Lightweight Third Party Authentication (LTPA) and Trust Association Interceptor (TAI)

When you configure WebSphere Portal to use authentication from an external security manager, you are utilizing the WebSphere Application Server's capabilities for external authentication services and SSO.

Due to its extensible security model, WebSphere Application Server can be configured to use an external authentication system. WebSphere Application server externalizes its authentication service to Tivoli Access Manager for e-business by specifically integrating with the WebSEAL component.

Acting as a front-end Web server proxy, WebSEAL will challenge for the user identity when a Web browser client wants to enter the secure domain. The user identity is verified against the user registry and if it is valid, the user is allowed to enter the secure domain to attempt to access resources on the back-end servers.

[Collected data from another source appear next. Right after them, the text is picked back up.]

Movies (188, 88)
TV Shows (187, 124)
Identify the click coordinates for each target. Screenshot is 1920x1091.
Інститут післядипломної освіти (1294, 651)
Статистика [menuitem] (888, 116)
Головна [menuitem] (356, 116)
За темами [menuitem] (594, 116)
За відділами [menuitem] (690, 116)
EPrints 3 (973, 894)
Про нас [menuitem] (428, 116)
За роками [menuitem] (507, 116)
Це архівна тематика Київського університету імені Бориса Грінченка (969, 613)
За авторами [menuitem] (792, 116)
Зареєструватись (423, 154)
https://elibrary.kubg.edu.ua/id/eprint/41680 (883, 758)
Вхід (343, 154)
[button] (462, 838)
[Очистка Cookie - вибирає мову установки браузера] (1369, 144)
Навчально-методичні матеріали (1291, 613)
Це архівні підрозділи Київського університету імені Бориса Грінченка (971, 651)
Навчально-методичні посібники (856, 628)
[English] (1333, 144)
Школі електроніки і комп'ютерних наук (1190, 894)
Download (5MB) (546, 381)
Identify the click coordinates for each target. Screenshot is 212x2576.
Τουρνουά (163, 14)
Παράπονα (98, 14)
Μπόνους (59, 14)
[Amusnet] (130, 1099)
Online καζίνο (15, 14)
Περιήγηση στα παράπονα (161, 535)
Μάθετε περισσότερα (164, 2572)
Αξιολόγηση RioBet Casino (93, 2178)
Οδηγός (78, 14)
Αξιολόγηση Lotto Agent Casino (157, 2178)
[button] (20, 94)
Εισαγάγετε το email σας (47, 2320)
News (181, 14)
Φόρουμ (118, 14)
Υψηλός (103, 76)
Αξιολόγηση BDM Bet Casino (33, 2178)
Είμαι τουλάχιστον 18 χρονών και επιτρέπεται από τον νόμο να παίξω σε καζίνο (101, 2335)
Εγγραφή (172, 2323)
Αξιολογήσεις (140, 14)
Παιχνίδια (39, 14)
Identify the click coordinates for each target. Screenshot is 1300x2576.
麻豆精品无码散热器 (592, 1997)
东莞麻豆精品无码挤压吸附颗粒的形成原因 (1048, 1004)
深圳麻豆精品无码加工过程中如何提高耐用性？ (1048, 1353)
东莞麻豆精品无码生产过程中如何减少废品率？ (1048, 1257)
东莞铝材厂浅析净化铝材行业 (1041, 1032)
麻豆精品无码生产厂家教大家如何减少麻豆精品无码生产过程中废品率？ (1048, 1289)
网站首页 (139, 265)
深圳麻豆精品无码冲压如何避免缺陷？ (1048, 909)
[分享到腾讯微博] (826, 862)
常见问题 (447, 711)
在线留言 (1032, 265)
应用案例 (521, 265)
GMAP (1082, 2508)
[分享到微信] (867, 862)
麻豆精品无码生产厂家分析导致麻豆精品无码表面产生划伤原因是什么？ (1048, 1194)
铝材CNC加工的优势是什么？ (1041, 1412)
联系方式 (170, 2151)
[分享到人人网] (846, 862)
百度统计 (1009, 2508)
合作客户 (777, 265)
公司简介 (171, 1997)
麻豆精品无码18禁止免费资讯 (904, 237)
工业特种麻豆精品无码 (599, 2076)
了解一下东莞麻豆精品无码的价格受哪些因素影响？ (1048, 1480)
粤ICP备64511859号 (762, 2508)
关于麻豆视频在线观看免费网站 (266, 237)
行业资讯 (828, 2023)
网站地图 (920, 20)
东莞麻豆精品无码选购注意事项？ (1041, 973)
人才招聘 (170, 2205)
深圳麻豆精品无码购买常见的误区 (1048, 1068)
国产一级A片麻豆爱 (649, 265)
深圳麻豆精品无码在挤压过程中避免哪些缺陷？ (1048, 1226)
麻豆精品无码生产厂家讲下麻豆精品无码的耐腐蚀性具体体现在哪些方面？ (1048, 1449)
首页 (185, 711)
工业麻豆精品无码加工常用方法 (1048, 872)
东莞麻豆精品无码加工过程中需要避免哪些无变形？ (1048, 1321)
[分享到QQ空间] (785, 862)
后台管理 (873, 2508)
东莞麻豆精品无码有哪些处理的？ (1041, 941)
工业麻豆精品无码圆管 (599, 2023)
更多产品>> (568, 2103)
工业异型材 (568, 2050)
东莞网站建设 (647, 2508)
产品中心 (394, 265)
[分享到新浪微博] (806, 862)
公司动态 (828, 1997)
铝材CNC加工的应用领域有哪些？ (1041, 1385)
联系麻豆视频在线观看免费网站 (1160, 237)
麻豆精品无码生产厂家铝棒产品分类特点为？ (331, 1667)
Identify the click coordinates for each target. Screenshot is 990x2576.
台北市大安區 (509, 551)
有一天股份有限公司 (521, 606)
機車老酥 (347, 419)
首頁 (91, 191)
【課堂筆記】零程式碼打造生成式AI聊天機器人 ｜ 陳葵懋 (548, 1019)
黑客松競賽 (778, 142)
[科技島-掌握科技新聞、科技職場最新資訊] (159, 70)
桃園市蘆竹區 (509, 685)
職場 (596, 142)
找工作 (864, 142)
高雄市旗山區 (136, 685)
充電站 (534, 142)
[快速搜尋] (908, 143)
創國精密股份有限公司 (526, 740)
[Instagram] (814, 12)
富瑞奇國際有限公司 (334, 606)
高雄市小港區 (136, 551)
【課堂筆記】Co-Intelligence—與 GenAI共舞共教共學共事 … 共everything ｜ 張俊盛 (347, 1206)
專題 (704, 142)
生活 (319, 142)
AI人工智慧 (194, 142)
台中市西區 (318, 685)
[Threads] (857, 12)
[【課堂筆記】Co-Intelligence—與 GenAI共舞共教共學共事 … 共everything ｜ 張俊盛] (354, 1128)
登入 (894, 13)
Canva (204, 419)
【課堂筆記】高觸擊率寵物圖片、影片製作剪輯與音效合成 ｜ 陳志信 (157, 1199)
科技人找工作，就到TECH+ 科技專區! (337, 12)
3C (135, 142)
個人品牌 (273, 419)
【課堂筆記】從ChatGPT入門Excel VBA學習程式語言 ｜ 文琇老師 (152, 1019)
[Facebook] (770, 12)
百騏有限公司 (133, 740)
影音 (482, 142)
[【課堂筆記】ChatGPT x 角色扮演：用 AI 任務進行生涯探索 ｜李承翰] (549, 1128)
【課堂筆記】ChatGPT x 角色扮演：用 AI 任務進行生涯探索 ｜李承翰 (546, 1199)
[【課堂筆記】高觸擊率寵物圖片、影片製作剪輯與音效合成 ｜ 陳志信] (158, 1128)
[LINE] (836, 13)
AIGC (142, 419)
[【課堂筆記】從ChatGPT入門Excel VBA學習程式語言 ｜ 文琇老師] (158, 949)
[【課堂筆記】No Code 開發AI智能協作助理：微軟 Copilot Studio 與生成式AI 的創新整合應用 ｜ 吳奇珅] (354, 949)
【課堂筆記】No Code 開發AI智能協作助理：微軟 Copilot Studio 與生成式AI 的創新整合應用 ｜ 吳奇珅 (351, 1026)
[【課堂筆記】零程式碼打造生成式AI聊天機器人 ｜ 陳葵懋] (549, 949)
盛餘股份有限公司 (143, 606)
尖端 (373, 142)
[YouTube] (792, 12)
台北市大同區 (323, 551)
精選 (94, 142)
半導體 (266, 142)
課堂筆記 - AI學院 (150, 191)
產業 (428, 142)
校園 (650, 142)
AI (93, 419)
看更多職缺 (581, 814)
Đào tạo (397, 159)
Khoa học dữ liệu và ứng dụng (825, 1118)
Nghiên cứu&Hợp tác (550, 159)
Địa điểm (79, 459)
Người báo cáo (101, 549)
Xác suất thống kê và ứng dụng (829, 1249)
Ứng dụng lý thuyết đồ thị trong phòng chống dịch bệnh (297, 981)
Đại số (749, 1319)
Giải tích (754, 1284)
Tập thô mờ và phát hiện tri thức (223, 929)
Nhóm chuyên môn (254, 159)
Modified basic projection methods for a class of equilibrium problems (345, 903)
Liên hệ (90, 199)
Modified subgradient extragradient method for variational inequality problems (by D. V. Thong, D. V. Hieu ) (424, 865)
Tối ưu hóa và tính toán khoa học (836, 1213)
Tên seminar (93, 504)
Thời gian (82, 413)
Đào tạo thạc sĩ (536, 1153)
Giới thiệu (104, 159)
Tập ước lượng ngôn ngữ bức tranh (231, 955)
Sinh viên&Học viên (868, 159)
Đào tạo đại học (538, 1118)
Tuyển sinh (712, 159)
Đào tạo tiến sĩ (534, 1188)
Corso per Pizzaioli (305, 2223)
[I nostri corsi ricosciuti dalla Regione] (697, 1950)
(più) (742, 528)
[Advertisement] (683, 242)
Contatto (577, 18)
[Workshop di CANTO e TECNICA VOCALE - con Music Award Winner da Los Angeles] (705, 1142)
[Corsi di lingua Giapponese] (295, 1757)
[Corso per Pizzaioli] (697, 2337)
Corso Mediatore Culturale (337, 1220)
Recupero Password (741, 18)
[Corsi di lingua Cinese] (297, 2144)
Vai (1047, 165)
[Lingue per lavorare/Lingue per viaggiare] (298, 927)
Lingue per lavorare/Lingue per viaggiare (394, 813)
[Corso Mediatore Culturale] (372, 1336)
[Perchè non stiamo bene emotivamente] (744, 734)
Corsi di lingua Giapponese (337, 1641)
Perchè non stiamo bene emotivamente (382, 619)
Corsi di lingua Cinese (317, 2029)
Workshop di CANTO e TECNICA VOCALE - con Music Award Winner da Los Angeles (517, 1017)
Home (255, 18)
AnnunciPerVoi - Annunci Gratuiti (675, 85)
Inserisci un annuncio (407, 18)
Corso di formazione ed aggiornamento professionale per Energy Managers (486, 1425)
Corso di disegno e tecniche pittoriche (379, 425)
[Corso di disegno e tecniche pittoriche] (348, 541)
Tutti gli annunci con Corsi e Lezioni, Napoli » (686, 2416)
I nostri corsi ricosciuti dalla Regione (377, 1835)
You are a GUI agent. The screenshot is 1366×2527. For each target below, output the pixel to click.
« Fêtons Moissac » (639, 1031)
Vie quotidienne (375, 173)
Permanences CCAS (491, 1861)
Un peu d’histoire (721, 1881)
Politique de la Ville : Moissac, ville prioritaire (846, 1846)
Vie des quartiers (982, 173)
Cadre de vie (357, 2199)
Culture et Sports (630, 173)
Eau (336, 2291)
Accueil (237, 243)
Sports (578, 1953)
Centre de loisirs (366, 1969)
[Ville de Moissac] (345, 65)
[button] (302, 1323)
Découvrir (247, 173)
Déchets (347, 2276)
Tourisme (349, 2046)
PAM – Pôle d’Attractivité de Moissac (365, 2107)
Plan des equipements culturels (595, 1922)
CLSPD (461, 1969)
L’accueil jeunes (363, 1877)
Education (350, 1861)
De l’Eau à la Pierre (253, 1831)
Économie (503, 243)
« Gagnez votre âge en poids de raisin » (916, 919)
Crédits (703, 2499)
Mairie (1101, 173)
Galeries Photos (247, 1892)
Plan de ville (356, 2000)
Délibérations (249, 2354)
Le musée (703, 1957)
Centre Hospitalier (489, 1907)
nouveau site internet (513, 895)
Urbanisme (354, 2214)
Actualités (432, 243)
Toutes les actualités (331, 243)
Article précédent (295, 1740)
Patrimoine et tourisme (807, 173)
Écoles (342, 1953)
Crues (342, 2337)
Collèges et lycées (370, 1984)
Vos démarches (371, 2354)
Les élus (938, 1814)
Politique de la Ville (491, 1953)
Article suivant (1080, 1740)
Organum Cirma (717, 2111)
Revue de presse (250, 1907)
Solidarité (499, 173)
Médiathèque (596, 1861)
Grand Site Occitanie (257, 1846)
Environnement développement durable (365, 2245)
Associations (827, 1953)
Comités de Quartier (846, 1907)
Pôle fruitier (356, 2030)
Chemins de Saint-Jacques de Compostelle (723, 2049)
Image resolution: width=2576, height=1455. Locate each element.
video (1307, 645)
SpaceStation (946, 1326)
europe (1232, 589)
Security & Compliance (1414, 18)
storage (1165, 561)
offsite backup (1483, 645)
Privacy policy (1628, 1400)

The junction between WebSEAL and a back-end WebSphere Application Server can be configured for SSO so that Tivoli Access Manager for e-business will pass the user identity and/or user credentials to WebSphere Application Server (and thereby to WebSphere Portal also). Thus, a user will not be asked to authenticate multiple times when accessing applications in the secure domain.

There are two methods of SSO that can be used in the junction between WebSEAL and WebSphere Application Server:

• Lightweight Third Party Authentication (LTPA)

• Trust Association Interceptor (TAI)

Lightweight Third Party Authentication (LTPA)

Lightweight Third Party Authentication is intended for distributed, multiple application servers and machine environments. LTPA is able to support security in a distributed environment through the use of cryptography involving LTPA keys. This allows LTPA to encrypt and digitally sign and securely transmit authentication-related data and later decrypt and verify the signature.

A token, the transient cookie LtpaToken, is generated by the authenticating server. For the secure portal, the authenticating server is WebSEAL. The cookie is encrypted using LTPA keys which must be shared among all SSO-participating servers. The cookie contains user authentication information, the network domain in which it is valid for SSO, and an expiry time.

Trust Association Interceptor (TAI)

The Trust Association Interceptor feature is another way to achieve SSO by establishing trust between WebSphere Application Server and a third-party proxy that provides authentication services. Rather than relying on a pre-defined token as in the case of LTPA, TAI defines an application programming interface (API) which allows WebSphere Application Server to use any available method to validate an input stream.

A TAI is a Java class which implements the com.ibm.WebSphere.security.TrustAssociationInterceptor interface. Each implementation of a TAI is specific to the characteristics of the proxy being used.

The WebSEAL TAI, running on the WebSphere Application Server, validates the HTTP requests received by WebSphere Application Server from WebSEAL. After successful validation of the WebSEAL requests, the interceptor returns the real client's user ID in the HTTP Basic Authentication (BA) IV_USER header. The WebSphere Application Server security runtime then maps the client's user ID to a valid LTPA credential that is used internally for authorization purposes.

Further comparison between and information on these two SSO technologies can be found in the IBM WebSphere V5.0 Security WebSphere Handbook Series (SG24-6573) redbook.

The decision to use LTPA or TAI at the junction between WebSEAL and a back-end server is ultimately dependent on the customer's configuration. For example, some products, such as Lotus Domino, currently do not support TAI. In our solution, we will implement the junction with TAI in order to keep from having a copy of the LTPA keys on the WebSEAL machine in the insecure environment.